Discourse on Digital
by B.J. Novitski
Every October, about 100 academics from around the world get together to share ideas and research results in the field of architectural design computing. Members of ACADIA — Association for Computer-Aided Design in Architecture — present discoveries about how to use CAD technologies to improve design and design education. They also speculate on future developments and how they might contribute.

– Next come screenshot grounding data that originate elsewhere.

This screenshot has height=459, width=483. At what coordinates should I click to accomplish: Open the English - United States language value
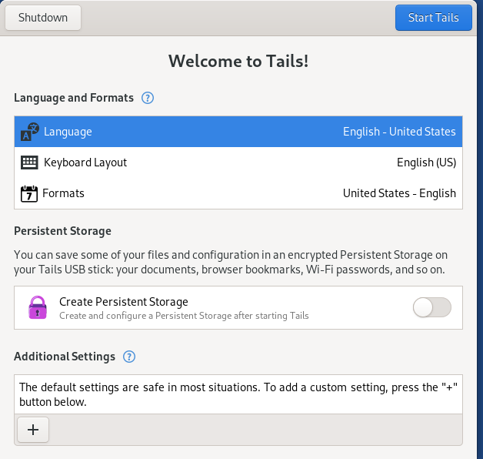pyautogui.click(x=399, y=132)
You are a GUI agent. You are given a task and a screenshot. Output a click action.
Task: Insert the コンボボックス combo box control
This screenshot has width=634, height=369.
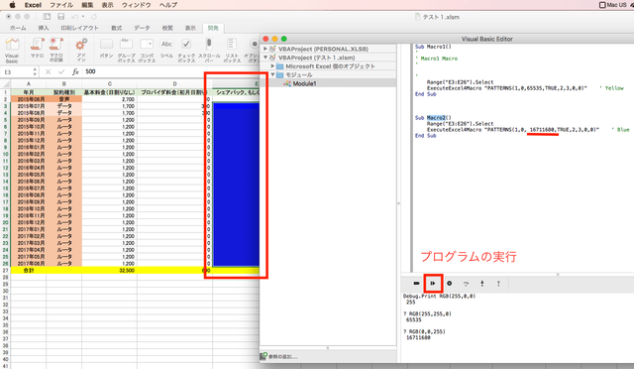[x=147, y=50]
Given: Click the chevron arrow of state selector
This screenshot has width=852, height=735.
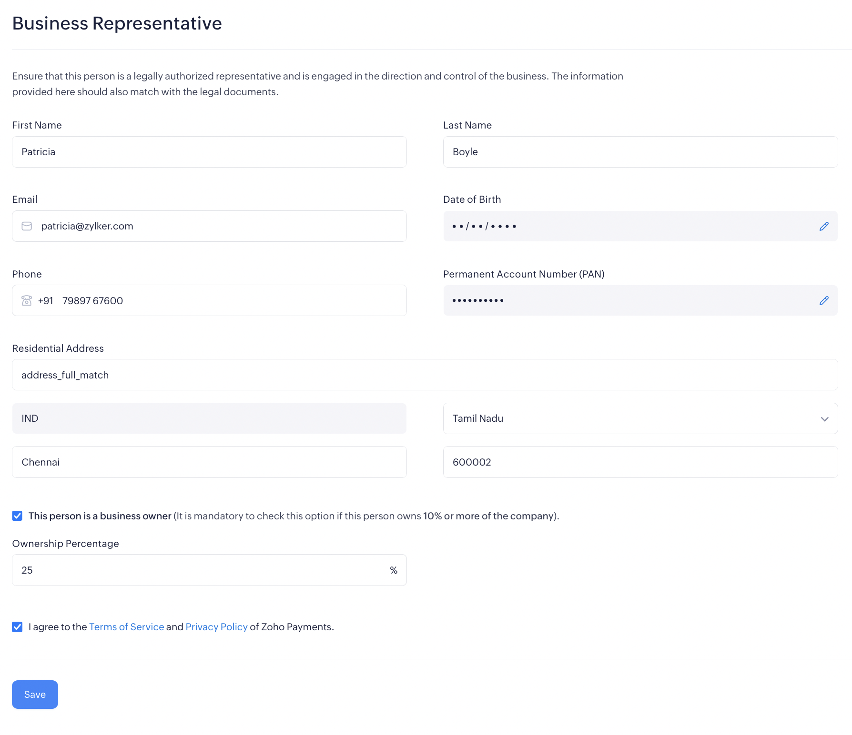Looking at the screenshot, I should (824, 419).
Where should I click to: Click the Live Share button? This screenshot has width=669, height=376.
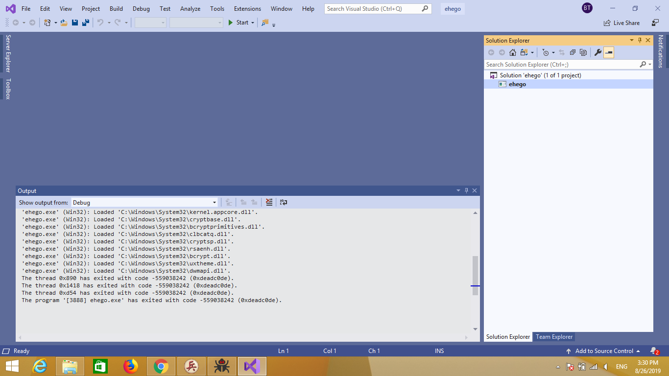[x=622, y=23]
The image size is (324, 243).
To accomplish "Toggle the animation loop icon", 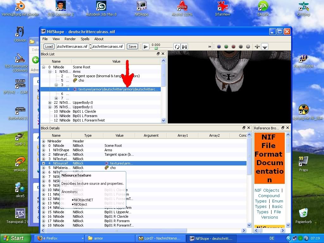I will [177, 47].
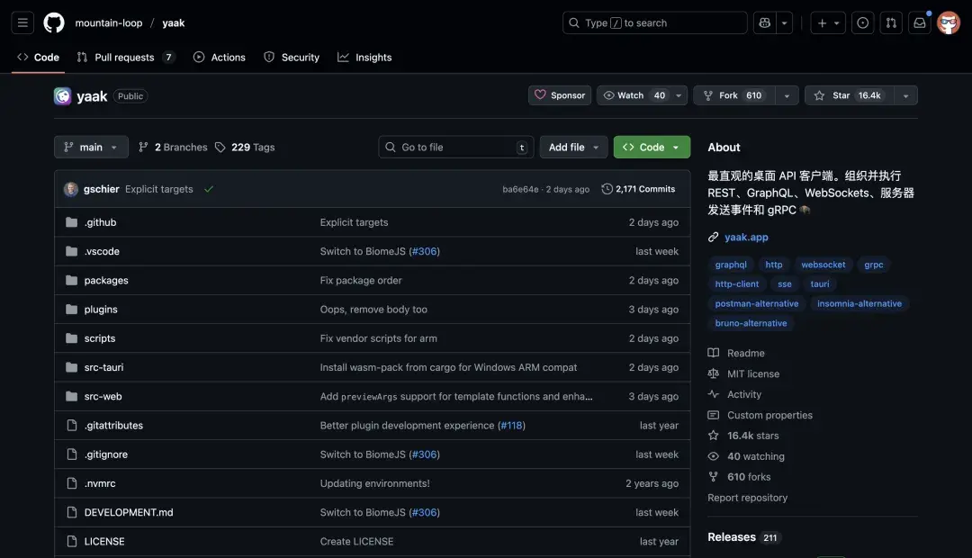The image size is (972, 558).
Task: Open the main branch selector dropdown
Action: coord(91,147)
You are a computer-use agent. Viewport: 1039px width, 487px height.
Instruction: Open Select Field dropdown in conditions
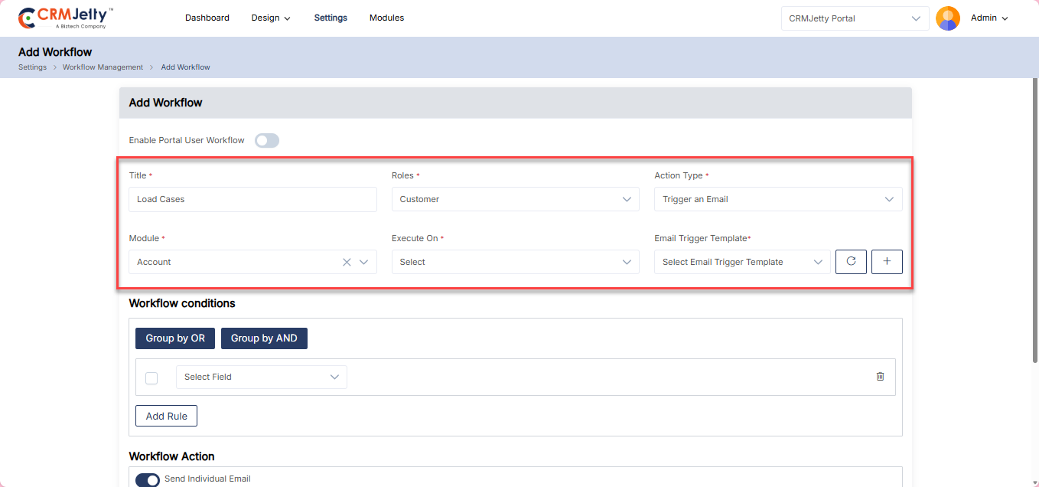261,377
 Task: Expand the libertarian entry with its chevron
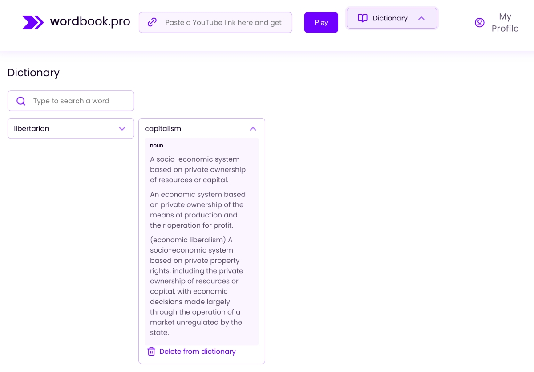pos(122,129)
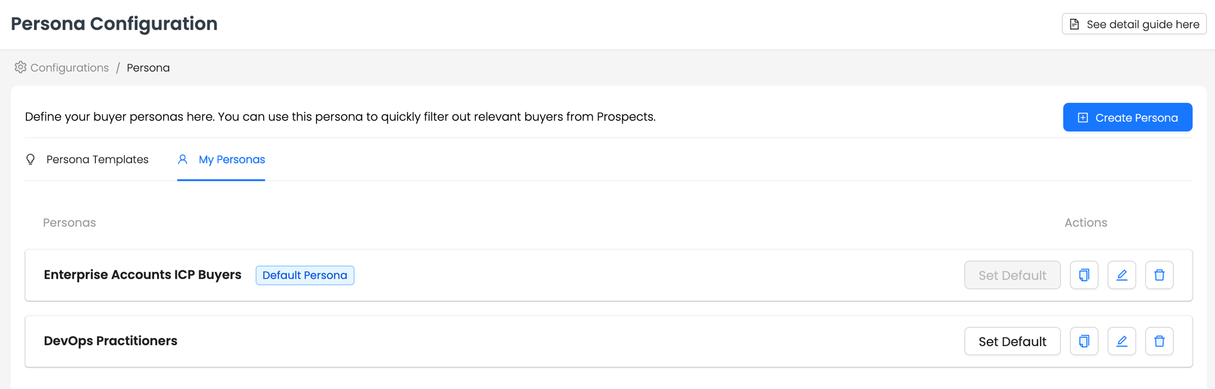Edit the Enterprise Accounts ICP Buyers persona

pyautogui.click(x=1122, y=275)
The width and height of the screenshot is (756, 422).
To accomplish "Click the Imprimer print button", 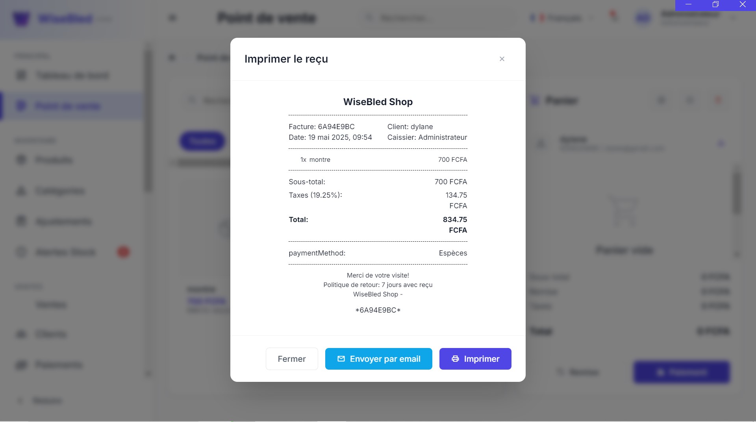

At the ACADIA 2003 conference, in Indianapolis, Indiana, hosted by Ball State University, Andrew Maher was one of several dozen presenters. He described work undertaken at RMIT with Mark Burry to develop a model of a pedestrian bridge for the new Selfridges store in Birmingham, England. The curved, steel-structured bridge had already been designed, analyzed, and fabricated, but the structural analysis by Arup engineers, using the firm's own analysis software, had required three person-months to complete.
The researchers sought a parametric method for design and analysis so that multiple design options could be studied with little additional effort. Using a new version of CATIA, they developed a 3D design model with geometrical constraints linked to both loading analyses and fabrication methods. They demonstrated how the bridge could then be iteratively regenerated and optimized towards targeted solutions.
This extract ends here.